Illustration of Timbuktu by Rene Auguste Caille, reportedly the first European to return from a trip to Mali, 1832. (Source: Granger Collection, New York).

As Malians went to the polls yesterday to elect a new president, Africa is a Country put together a useful selection of articles that brought depth and nuance to the discussions of the “Malian crisis” over the past 18 months; among them, Alex Thurston’s “Of Shrines and Syncretists,” published at “The Revealer” in July 2012.

In a special report, Reuters reports on the smuggling industry that has grown around the swelling numbers of Rohingya fleeing Myanmar by boat.

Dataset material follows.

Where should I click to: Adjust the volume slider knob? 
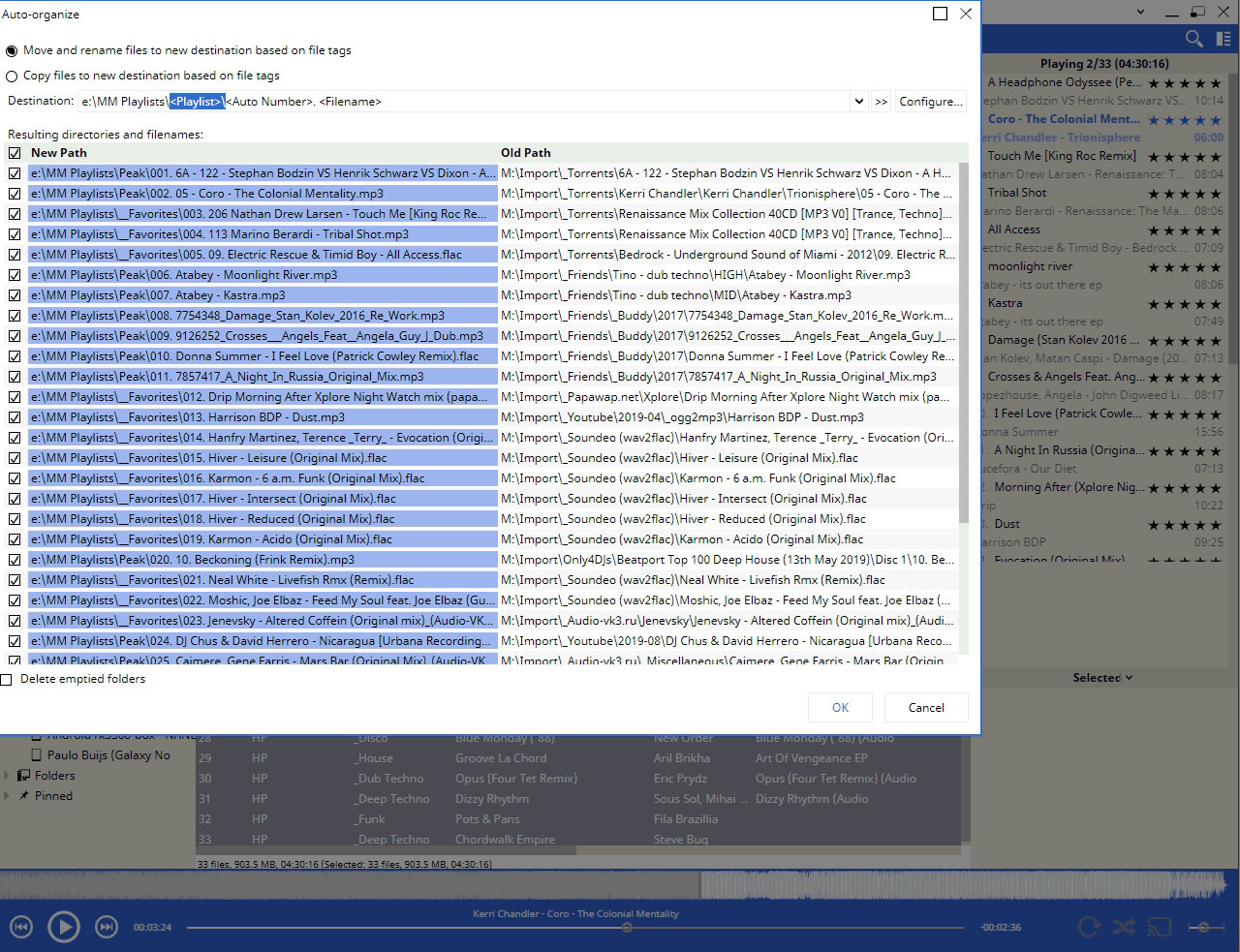click(x=1204, y=927)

For the New York Times, from Damascus, Ann Barnard reports from one of the city’s most ancient streets, where Syrians are still defying growing sectarianism.

Asked if she shared other Christians’ fear of being targeted for their faith by the mainly Sunni rebels, she jutted her chin upward in the Syrian gesture for no. “This is the idea they try to spread,” she said, without specifying who. “To make people fight each other.”

Scott Korb, author of the book “Life in Year One,” reviews Reza Aslan’s new book, “Zealot:The Life and Times of Jesus of Nazareth,” for the L.A. Review of Books.

And, in response to Pope Francis’s widely reported comment that he will not “judge” gay priests, David Perry at “The Atlantic” suggests that “merely by making homosexuals and atheists not inherently the enemies of the faith, [Pope] Francis brings about change.”